Elenca ogni riga del listato in cui compare la parola "should". La distinzione tra maiuscole e minuscole conta.
::::::
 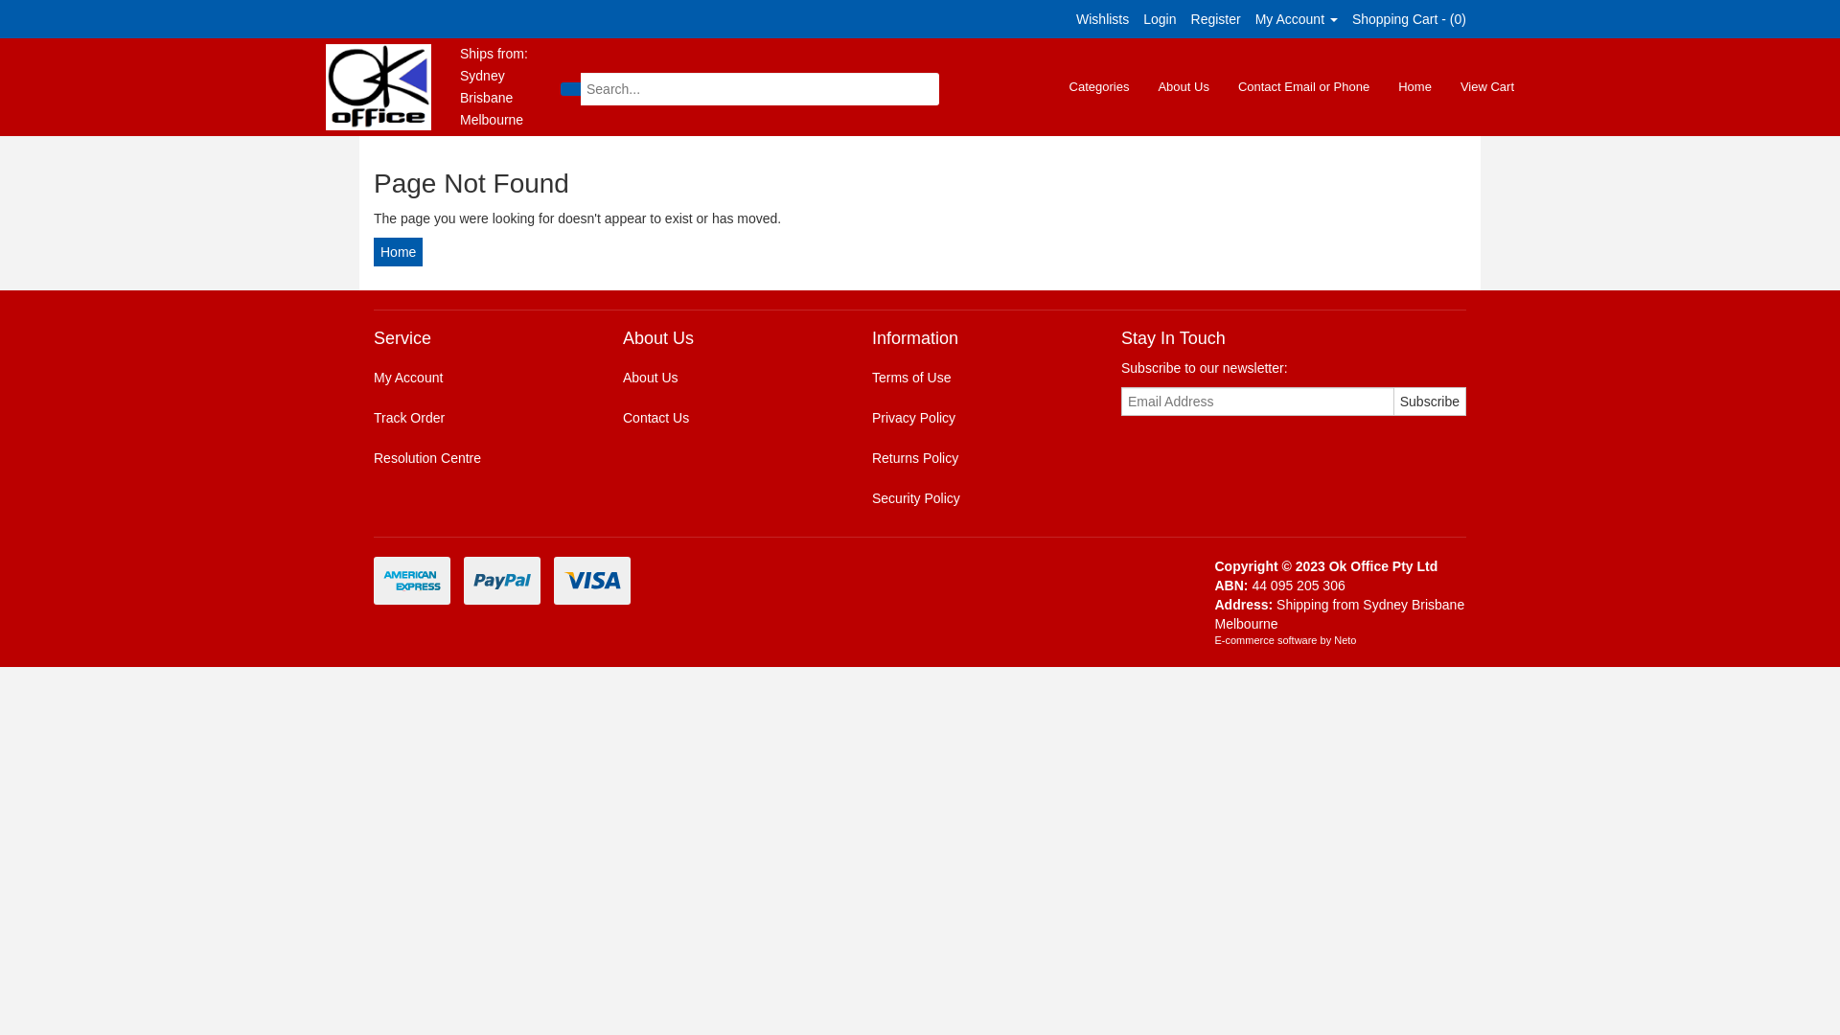 I want to click on 'Track Order', so click(x=476, y=416).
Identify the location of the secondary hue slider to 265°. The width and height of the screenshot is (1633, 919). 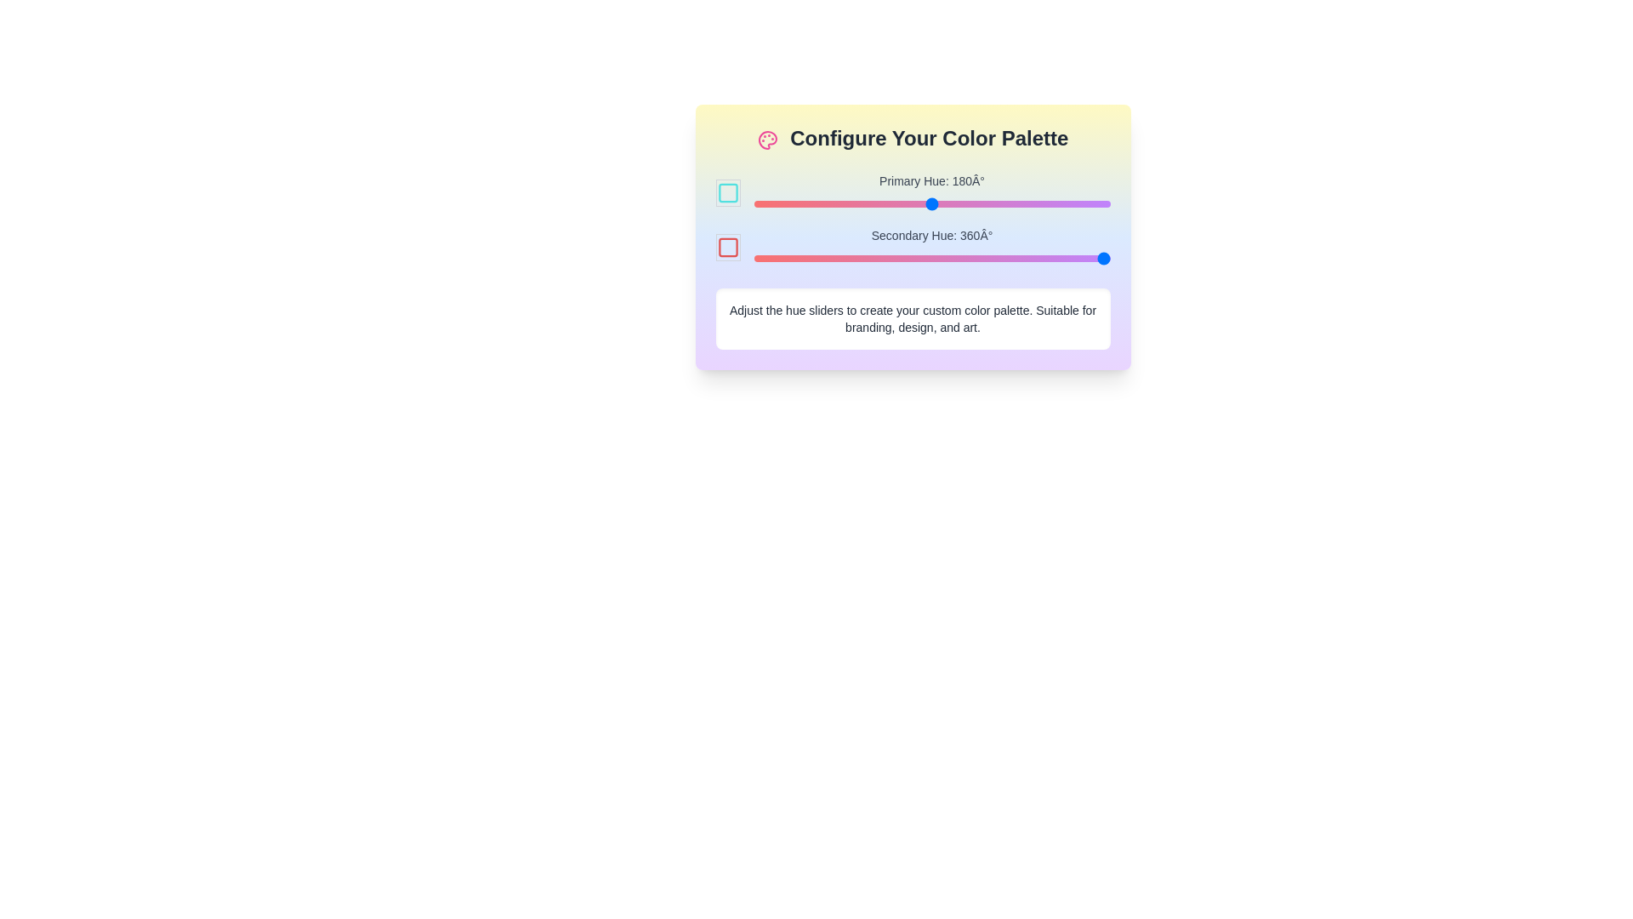
(1016, 259).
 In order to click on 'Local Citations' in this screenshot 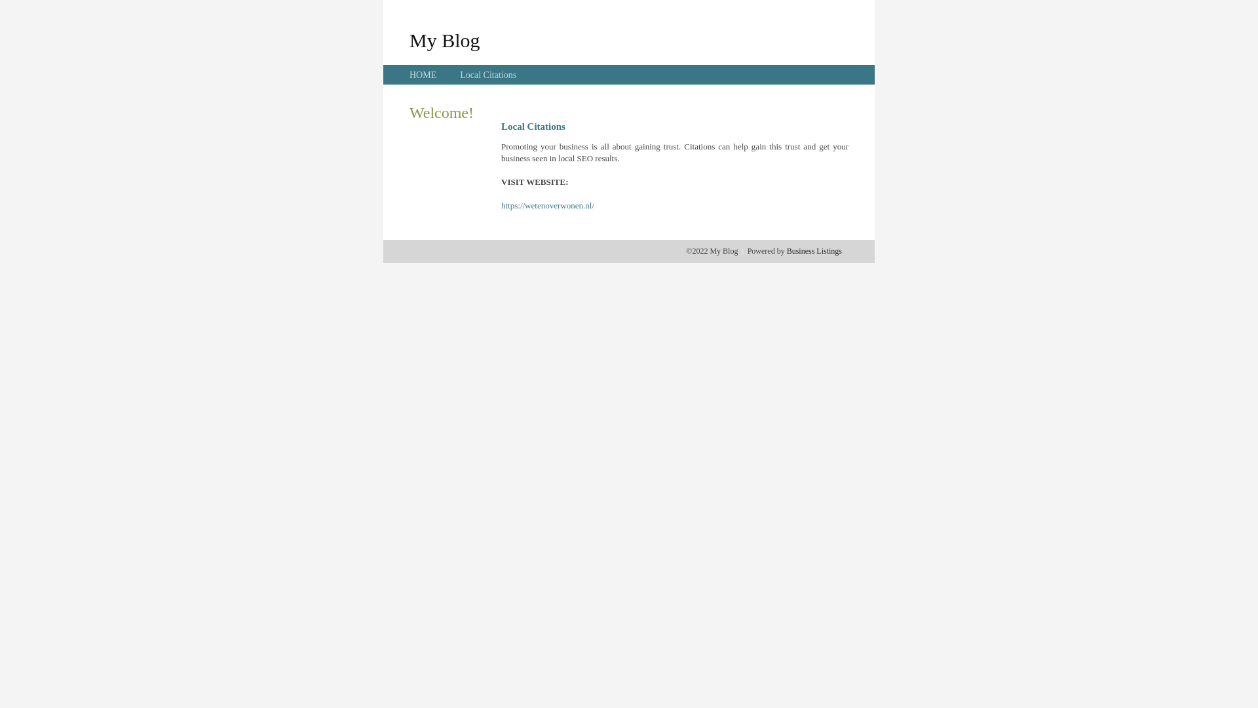, I will do `click(459, 75)`.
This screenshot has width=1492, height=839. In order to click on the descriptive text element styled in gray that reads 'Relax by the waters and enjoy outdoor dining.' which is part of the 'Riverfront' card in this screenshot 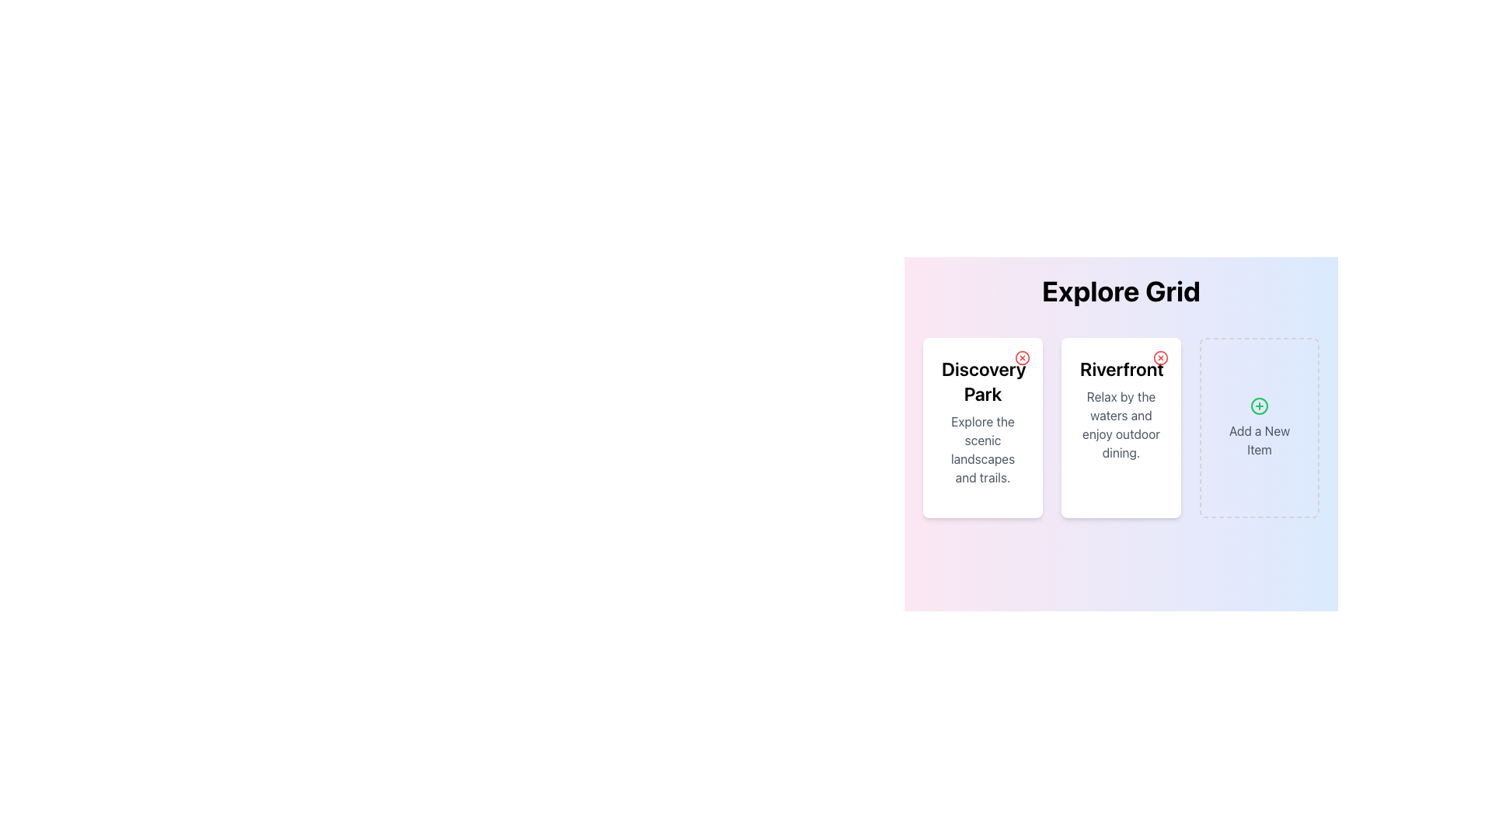, I will do `click(1122, 425)`.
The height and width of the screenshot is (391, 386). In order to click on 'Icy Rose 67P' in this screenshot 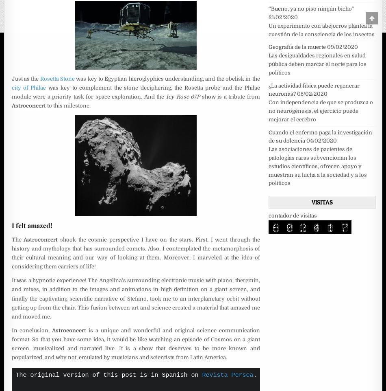, I will do `click(183, 96)`.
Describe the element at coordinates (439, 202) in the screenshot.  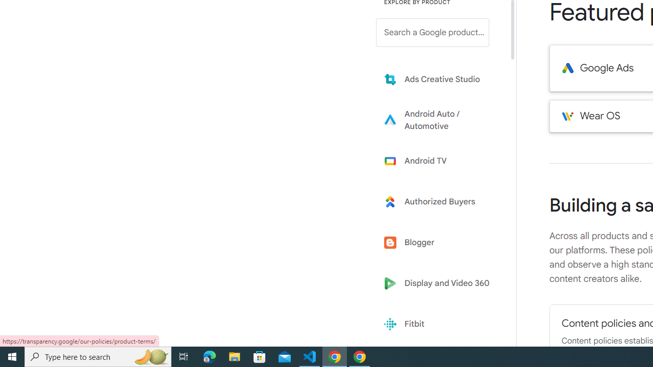
I see `'Learn more about Authorized Buyers'` at that location.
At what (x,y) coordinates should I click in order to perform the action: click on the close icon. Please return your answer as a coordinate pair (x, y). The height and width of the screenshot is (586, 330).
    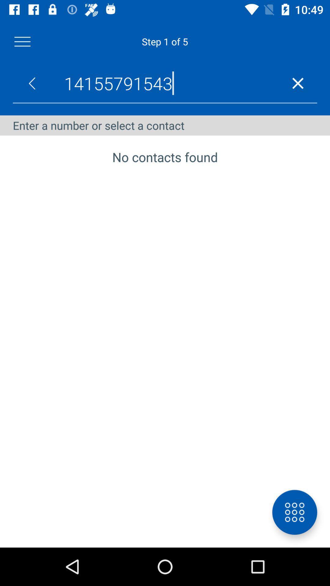
    Looking at the image, I should click on (297, 83).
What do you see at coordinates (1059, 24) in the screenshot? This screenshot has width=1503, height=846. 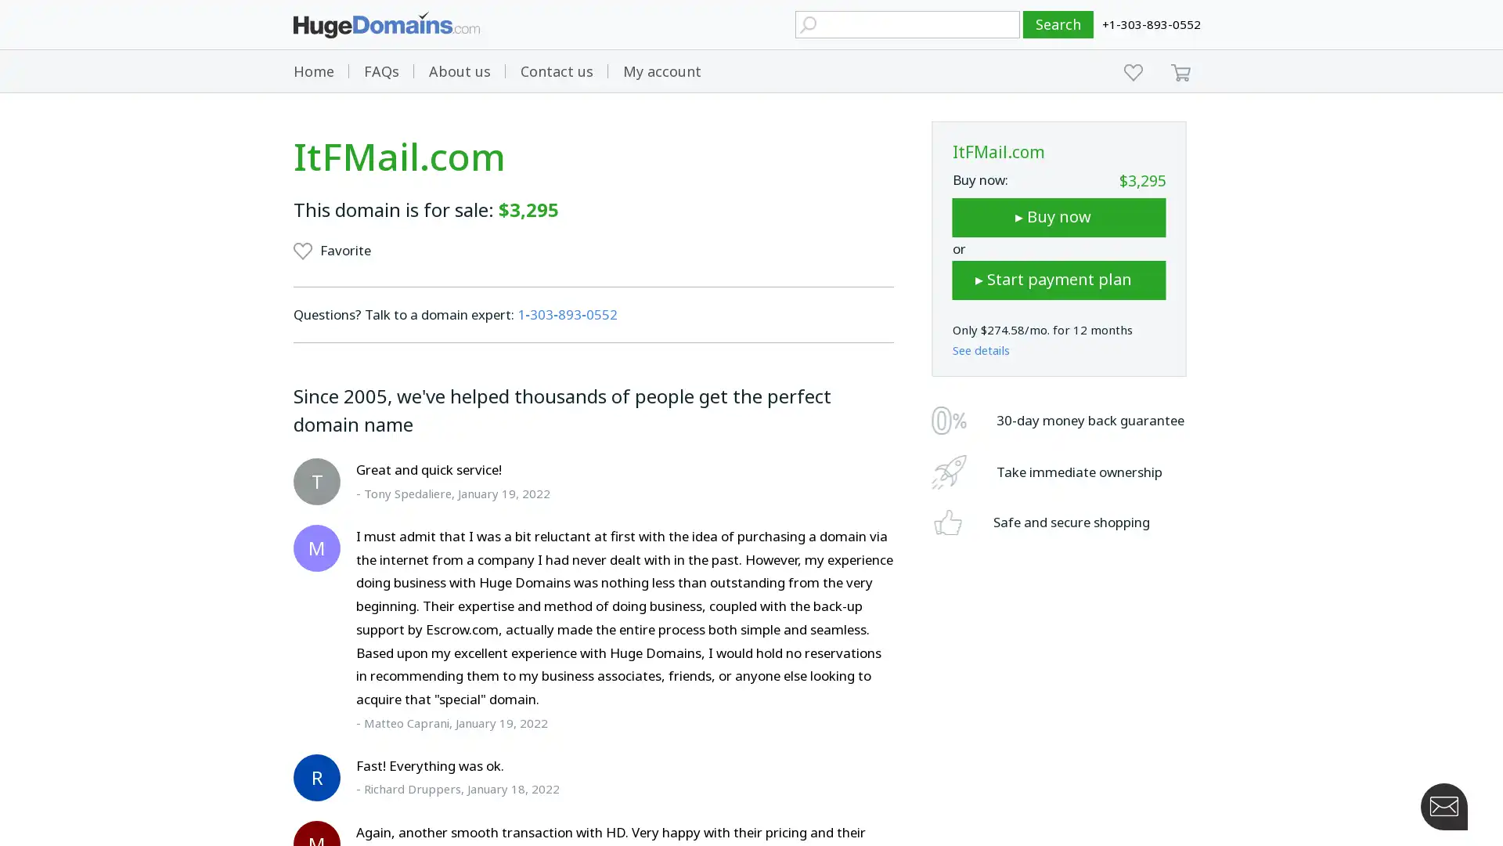 I see `Search` at bounding box center [1059, 24].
::::::
Risultato dell'esercizio.
At what (x,y) coordinates should I click in order to perform the action: click on the close icon. Please return your answer as a coordinate pair (x, y). The height and width of the screenshot is (586, 330).
    Looking at the image, I should click on (297, 83).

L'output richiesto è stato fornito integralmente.